§ **What needs to be done**
From the line containing "Instruction: Focus the Amount input box" through the last line of the entries, output the text exactly. Pictures stay out.

[[ Materials provided open ]]

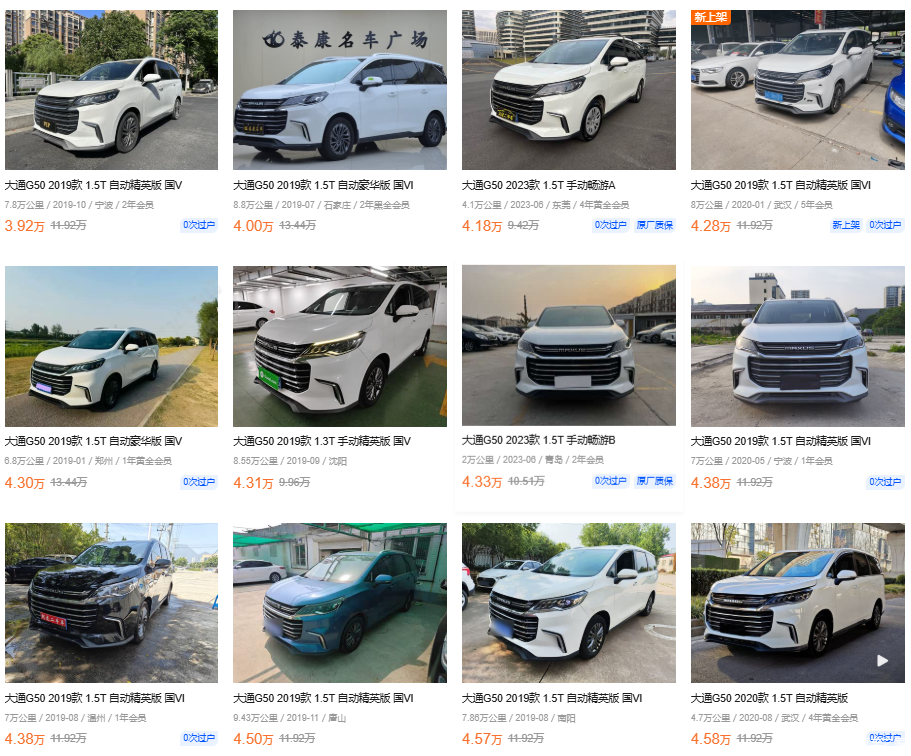The width and height of the screenshot is (911, 756).
Task: Click the 0次过户 tag on the Ningbo 4.38万 listing
Action: 885,482
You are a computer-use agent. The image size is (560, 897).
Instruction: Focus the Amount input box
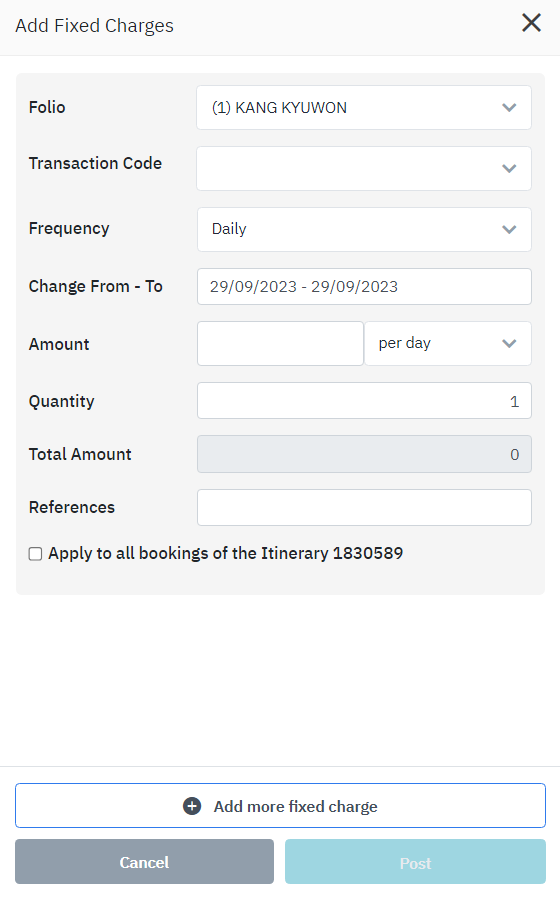(280, 343)
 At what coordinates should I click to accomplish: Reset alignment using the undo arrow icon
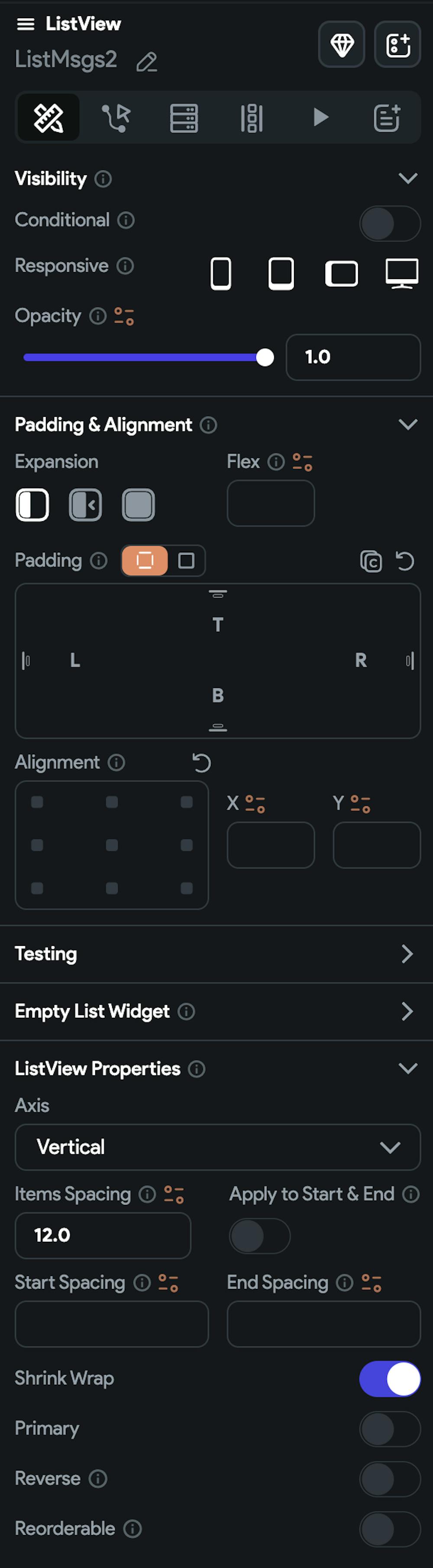point(201,762)
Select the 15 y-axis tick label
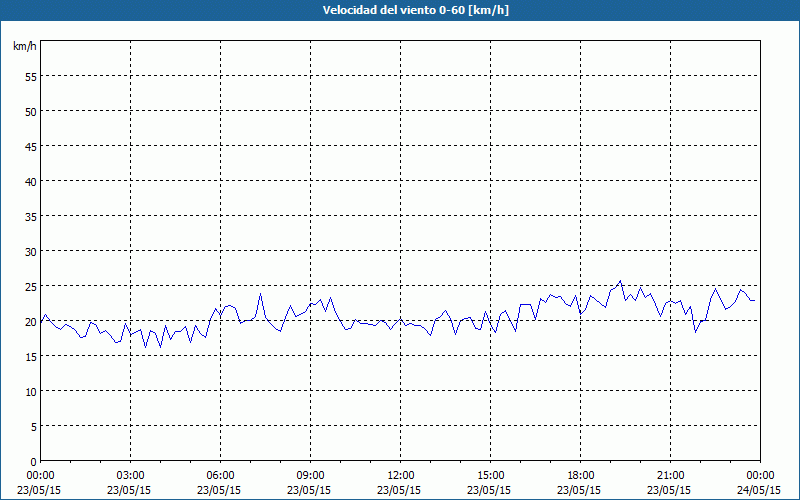The height and width of the screenshot is (500, 800). [x=31, y=357]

[[ Materials provided closed ]]

§ **Response**
Instruction: Focus the Amount input box
(280, 343)
 At what coordinates should I click to accomplish: Reset alignment using the undo arrow icon
point(201,762)
Select the 15 y-axis tick label
The height and width of the screenshot is (500, 800). [x=31, y=357]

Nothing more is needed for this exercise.